• **THE EXERCISE**
Write out every one of the following records line for line, with nothing changed.

Start of THE RECORDS

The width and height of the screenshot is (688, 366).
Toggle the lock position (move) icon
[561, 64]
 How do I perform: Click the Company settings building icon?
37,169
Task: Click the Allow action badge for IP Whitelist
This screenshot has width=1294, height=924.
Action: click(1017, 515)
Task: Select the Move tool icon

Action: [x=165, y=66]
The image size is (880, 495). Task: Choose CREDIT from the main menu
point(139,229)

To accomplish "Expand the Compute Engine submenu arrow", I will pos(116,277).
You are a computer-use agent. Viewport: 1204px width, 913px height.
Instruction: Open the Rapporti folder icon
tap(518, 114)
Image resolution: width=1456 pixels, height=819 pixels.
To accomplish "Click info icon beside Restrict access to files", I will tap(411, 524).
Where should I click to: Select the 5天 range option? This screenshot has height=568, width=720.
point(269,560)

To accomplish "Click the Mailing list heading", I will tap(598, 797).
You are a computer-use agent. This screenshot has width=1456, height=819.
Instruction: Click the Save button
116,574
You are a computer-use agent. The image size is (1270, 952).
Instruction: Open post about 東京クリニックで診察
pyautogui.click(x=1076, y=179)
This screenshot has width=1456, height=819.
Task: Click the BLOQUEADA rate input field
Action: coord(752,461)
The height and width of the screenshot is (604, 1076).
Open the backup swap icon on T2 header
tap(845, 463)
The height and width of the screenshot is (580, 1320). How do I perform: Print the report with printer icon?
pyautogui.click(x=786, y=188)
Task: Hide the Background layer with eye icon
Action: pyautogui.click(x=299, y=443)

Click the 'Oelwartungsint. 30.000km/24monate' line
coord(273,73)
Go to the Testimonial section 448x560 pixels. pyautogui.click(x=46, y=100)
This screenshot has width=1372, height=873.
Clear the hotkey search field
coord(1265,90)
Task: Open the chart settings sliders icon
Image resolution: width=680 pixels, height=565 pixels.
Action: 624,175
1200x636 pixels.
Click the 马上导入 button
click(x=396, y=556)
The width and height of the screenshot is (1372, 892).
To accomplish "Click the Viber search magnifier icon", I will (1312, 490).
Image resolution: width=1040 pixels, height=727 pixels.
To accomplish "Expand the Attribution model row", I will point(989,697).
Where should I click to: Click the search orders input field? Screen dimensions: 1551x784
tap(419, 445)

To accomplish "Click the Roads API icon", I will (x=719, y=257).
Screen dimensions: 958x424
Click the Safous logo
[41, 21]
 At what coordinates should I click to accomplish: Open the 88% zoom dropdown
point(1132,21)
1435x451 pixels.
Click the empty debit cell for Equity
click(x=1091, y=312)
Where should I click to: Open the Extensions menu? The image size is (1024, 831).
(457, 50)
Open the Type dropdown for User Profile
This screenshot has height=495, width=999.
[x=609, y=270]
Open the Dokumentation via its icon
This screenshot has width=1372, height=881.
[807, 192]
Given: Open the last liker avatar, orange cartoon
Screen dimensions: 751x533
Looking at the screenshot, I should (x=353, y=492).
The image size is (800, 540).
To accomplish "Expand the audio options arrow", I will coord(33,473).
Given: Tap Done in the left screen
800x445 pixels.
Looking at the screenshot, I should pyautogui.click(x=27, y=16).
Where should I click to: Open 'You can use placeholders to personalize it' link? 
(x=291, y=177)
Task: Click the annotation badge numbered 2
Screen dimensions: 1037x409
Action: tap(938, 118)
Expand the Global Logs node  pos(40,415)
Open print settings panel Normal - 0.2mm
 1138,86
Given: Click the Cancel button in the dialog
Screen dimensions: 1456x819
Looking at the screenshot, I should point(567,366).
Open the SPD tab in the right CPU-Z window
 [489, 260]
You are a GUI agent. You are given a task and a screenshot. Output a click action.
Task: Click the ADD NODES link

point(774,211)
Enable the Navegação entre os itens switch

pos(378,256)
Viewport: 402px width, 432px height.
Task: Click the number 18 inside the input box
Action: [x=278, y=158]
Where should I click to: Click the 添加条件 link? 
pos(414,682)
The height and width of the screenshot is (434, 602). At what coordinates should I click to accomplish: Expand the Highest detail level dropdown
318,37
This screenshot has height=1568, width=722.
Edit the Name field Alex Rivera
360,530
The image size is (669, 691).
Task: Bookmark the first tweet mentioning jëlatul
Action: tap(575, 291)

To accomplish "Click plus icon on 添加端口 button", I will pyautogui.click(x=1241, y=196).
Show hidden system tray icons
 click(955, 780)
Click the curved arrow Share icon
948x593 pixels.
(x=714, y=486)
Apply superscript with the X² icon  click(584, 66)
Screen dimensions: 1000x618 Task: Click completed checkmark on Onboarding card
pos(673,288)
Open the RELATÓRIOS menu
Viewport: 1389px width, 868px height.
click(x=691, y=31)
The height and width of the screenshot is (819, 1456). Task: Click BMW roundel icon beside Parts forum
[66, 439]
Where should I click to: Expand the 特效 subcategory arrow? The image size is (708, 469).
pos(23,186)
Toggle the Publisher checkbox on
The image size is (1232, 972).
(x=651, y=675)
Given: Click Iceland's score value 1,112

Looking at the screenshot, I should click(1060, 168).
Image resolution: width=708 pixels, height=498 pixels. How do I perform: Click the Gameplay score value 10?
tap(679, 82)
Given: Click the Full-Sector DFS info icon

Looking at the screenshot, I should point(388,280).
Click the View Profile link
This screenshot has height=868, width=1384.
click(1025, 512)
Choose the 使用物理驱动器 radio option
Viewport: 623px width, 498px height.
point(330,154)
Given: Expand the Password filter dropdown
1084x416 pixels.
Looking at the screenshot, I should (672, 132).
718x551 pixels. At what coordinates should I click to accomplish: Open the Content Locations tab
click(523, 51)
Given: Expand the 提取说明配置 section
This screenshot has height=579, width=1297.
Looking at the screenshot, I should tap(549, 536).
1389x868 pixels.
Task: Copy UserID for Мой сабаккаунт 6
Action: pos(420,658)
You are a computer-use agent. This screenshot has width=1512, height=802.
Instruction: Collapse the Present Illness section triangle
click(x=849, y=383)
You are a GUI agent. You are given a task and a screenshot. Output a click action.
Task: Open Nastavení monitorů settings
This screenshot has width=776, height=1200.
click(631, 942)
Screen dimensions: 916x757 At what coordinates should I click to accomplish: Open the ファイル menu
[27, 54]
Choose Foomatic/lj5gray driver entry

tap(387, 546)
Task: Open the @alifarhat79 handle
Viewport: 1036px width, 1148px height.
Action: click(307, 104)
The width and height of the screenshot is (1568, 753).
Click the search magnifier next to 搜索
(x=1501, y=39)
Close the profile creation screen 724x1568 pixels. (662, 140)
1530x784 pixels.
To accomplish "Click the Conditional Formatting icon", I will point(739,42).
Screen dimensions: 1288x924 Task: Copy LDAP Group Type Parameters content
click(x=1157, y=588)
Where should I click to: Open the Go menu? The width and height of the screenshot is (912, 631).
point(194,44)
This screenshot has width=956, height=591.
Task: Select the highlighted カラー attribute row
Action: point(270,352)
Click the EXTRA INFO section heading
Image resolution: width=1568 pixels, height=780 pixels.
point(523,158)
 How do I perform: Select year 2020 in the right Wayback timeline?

End of THE RECORDS

• **FINAL RESULT**
The width and height of the screenshot is (688, 366).
Toggle the lock position (move) icon
[561, 64]
 How do I perform: Click the Company settings building icon?
37,169
Task: Click the Allow action badge for IP Whitelist
This screenshot has width=1294, height=924.
Action: click(1017, 515)
Task: Select the Move tool icon

Action: [x=165, y=66]
The image size is (880, 495). Task: Choose CREDIT from the main menu
point(139,229)

To accomplish "Expand the Compute Engine submenu arrow", I will pos(116,277).
You are a computer-use agent. Viewport: 1204px width, 913px height.
Instruction: Open the Rapporti folder icon
tap(518, 114)
Image resolution: width=1456 pixels, height=819 pixels.
To accomplish "Click info icon beside Restrict access to files", I will tap(411, 524).
Where should I click to: Select the 5天 range option? This screenshot has height=568, width=720.
point(269,560)

To accomplish "Click the Mailing list heading", I will tap(598, 797).
You are a computer-use agent. This screenshot has width=1456, height=819.
Instruction: Click the Save button
116,574
You are a computer-use agent. The image size is (1270, 952).
Instruction: Open post about 東京クリニックで診察
pyautogui.click(x=1076, y=179)
This screenshot has width=1456, height=819.
Task: Click the BLOQUEADA rate input field
Action: coord(752,461)
The height and width of the screenshot is (604, 1076).
Open the backup swap icon on T2 header
tap(845, 463)
The height and width of the screenshot is (580, 1320). How do I perform: Print the report with printer icon?
pyautogui.click(x=786, y=188)
Task: Hide the Background layer with eye icon
Action: pyautogui.click(x=299, y=443)

Click the 'Oelwartungsint. 30.000km/24monate' line
coord(273,73)
Go to the Testimonial section 448x560 pixels. pyautogui.click(x=46, y=100)
This screenshot has width=1372, height=873.
Clear the hotkey search field
coord(1265,90)
Task: Open the chart settings sliders icon
Image resolution: width=680 pixels, height=565 pixels.
Action: 624,175
1200x636 pixels.
Click the 马上导入 button
click(x=396, y=556)
The width and height of the screenshot is (1372, 892).
To accomplish "Click the Viber search magnifier icon", I will (1312, 490).
Image resolution: width=1040 pixels, height=727 pixels.
To accomplish "Expand the Attribution model row", I will point(989,697).
Where should I click to: Click the search orders input field? Screen dimensions: 1551x784
tap(419, 445)

To accomplish "Click the Roads API icon", I will (x=719, y=257).
Screen dimensions: 958x424
Click the Safous logo
[41, 21]
 At what coordinates should I click to accomplish: Open the 88% zoom dropdown
point(1132,21)
1435x451 pixels.
Click the empty debit cell for Equity
click(x=1091, y=312)
Where should I click to: Open the Extensions menu? The image size is (1024, 831).
(457, 50)
Open the Type dropdown for User Profile
This screenshot has height=495, width=999.
[x=609, y=270]
Open the Dokumentation via its icon
This screenshot has width=1372, height=881.
[807, 192]
Given: Open the last liker avatar, orange cartoon
Screen dimensions: 751x533
Looking at the screenshot, I should (x=353, y=492).
The image size is (800, 540).
To accomplish "Expand the audio options arrow", I will coord(33,473).
Given: Tap Done in the left screen
800x445 pixels.
Looking at the screenshot, I should pyautogui.click(x=27, y=16).
Where should I click to: Open 'You can use placeholders to personalize it' link? 
(x=291, y=177)
Task: Click the annotation badge numbered 2
Screen dimensions: 1037x409
Action: tap(938, 118)
Expand the Global Logs node  pos(40,415)
Open print settings panel Normal - 0.2mm
 1138,86
Given: Click the Cancel button in the dialog
Screen dimensions: 1456x819
Looking at the screenshot, I should point(567,366).
Open the SPD tab in the right CPU-Z window
 [489, 260]
You are a GUI agent. You are given a task and a screenshot. Output a click action.
Task: Click the ADD NODES link

point(774,211)
Enable the Navegação entre os itens switch

pos(378,256)
Viewport: 402px width, 432px height.
Task: Click the number 18 inside the input box
Action: [x=278, y=158]
Where should I click to: Click the 添加条件 link? 
pos(414,682)
The height and width of the screenshot is (434, 602). At what coordinates should I click to accomplish: Expand the Highest detail level dropdown
318,37
This screenshot has height=1568, width=722.
Edit the Name field Alex Rivera
360,530
The image size is (669, 691).
Task: Bookmark the first tweet mentioning jëlatul
Action: tap(575, 291)

To accomplish "Click plus icon on 添加端口 button", I will pyautogui.click(x=1241, y=196).
Show hidden system tray icons
 click(955, 780)
Click the curved arrow Share icon
948x593 pixels.
(x=714, y=486)
Apply superscript with the X² icon  click(584, 66)
Screen dimensions: 1000x618 Task: Click completed checkmark on Onboarding card
pos(673,288)
Open the RELATÓRIOS menu
Viewport: 1389px width, 868px height.
click(x=691, y=31)
The height and width of the screenshot is (819, 1456). Task: Click BMW roundel icon beside Parts forum
[66, 439]
Where should I click to: Expand the 特效 subcategory arrow? The image size is (708, 469).
pos(23,186)
Toggle the Publisher checkbox on
The image size is (1232, 972).
(x=651, y=675)
Given: Click Iceland's score value 1,112

Looking at the screenshot, I should click(1060, 168).
Image resolution: width=708 pixels, height=498 pixels. How do I perform: Click the Gameplay score value 10?
tap(679, 82)
Given: Click the Full-Sector DFS info icon

Looking at the screenshot, I should point(388,280).
Click the View Profile link
This screenshot has height=868, width=1384.
click(1025, 512)
Choose the 使用物理驱动器 radio option
Viewport: 623px width, 498px height.
point(330,154)
Given: Expand the Password filter dropdown
1084x416 pixels.
Looking at the screenshot, I should (672, 132).
718x551 pixels. At what coordinates should I click to accomplish: Open the Content Locations tab
click(523, 51)
Given: Expand the 提取说明配置 section
This screenshot has height=579, width=1297.
Looking at the screenshot, I should tap(549, 536).
1389x868 pixels.
Task: Copy UserID for Мой сабаккаунт 6
Action: pos(420,658)
You are a computer-use agent. This screenshot has width=1512, height=802.
Instruction: Collapse the Present Illness section triangle
click(x=849, y=383)
You are a GUI agent. You are given a task and a screenshot. Output a click action.
Task: Open Nastavení monitorů settings
This screenshot has width=776, height=1200.
click(631, 942)
Screen dimensions: 916x757 At what coordinates should I click to accomplish: Open the ファイル menu
[27, 54]
Choose Foomatic/lj5gray driver entry

tap(387, 546)
Task: Open the @alifarhat79 handle
Viewport: 1036px width, 1148px height.
Action: click(307, 104)
The width and height of the screenshot is (1568, 753).
Click the search magnifier next to 搜索
(x=1501, y=39)
Close the profile creation screen 724x1568 pixels. (662, 140)
1530x784 pixels.
To accomplish "Click the Conditional Formatting icon", I will point(739,42).
Screen dimensions: 1288x924 Task: Copy LDAP Group Type Parameters content
click(x=1157, y=588)
Where should I click to: Open the Go menu? The width and height of the screenshot is (912, 631).
point(194,44)
This screenshot has width=956, height=591.
Task: Select the highlighted カラー attribute row
Action: point(270,352)
Click the EXTRA INFO section heading
Image resolution: width=1568 pixels, height=780 pixels.
point(523,158)
 How do I perform: Select year 2020 in the right Wayback timeline?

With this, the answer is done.